I’m sending out lots of woo and prayers to Bryn, that her passage to the other realm is smooth and easy. That she feels love and relief and peace. I pray for all of her friends and family, that they be held and know love in this shitty, unfathomable time. That all of her former friends and lovers know peace and light. That we can figure out ways to shift the world so that it is easier on people.

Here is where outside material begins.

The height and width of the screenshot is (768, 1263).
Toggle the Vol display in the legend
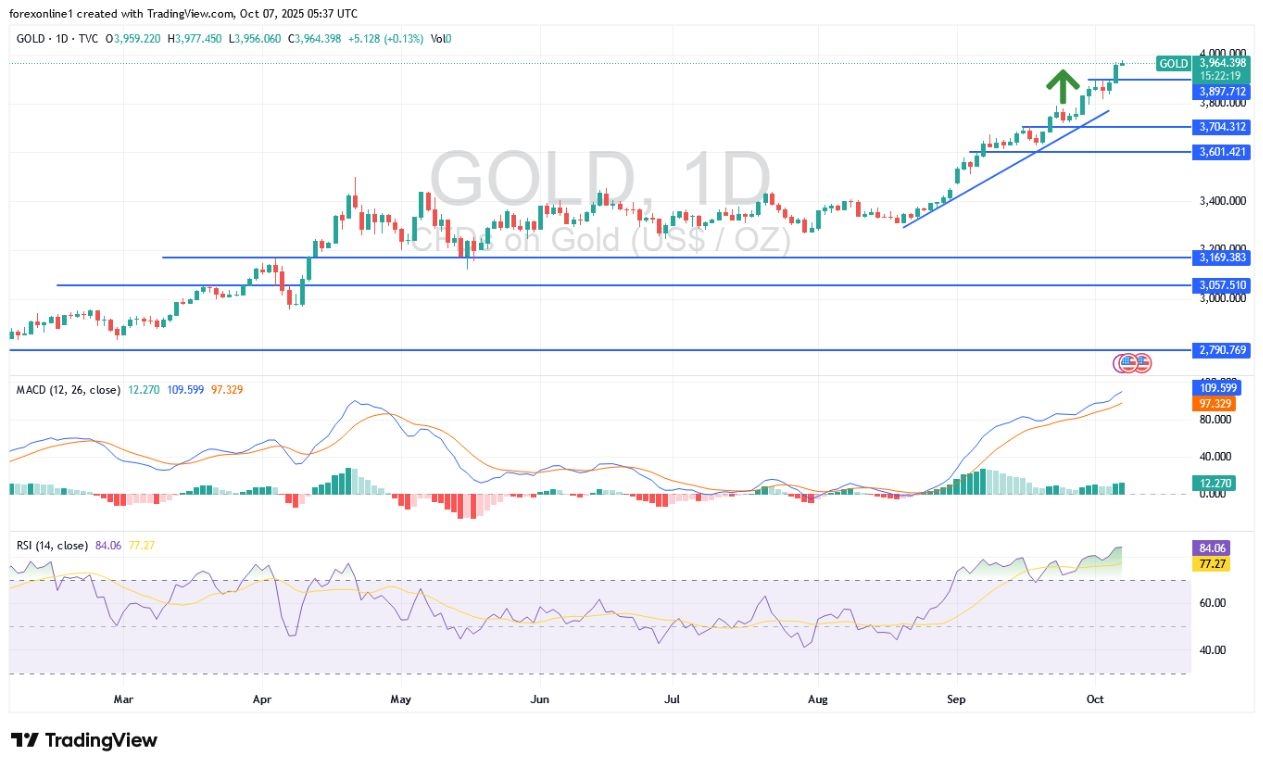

That staying alive does not have to be a struggle. That we can destigmatize mental health care. That crisis centers that are financially accessible and queer and gender and fat and disabled friendly develop because we need them.

You are loved.

You are worthy.

You are important.

Please stay.

5 Responses

  1. This popped up in my timeline today and now I’m sobbing on my couch. I miss her so SO much. So much of what you said captured her unique spirit so completely. She was my best friend through college at Shawnee State University in Portsmouth, Ohio. The sassy older friend who saw me through my long awkward teenager phase. We held each other up and we talked just a week or two before her death. We weren’t as close as we should have been through the years and moves across states and abusive relationships we both weathered. We kept tabs, we exchanged recipes, we had superficial witty Facebook banter, and I was envious of her amazingly exciting life in New York, while I was still here, in the middle of nowhere Ohio. And I just miss her so much. It’s a snow day here. I remember being snowed in with her at her mom’s house just down the street from the house I bought a few years ago, her giving me hell for the stupid long Marlboro 100s that kept us out on the front porch too long after she had sucked down her stubby Camel Lite. She played Pink Floyd’s Dark Side of the Moon the Sunday morning of my first epic hangover after we held a murder mystery night for SSU’s first gay/straight alliance. It was called the Kaleidoscope Club, because we couldn’t say the word “gay” and still get it by the dean. She made me who I am today. And I love her still. Everyday.

  2. Thank you very much for posting this. I knew Bryn from both primary/high school and Ohio State and you’ve captured her personality very well. She really was one of the brightest people I knew and this has come as a complete shock to me as I’m sure it is to so many.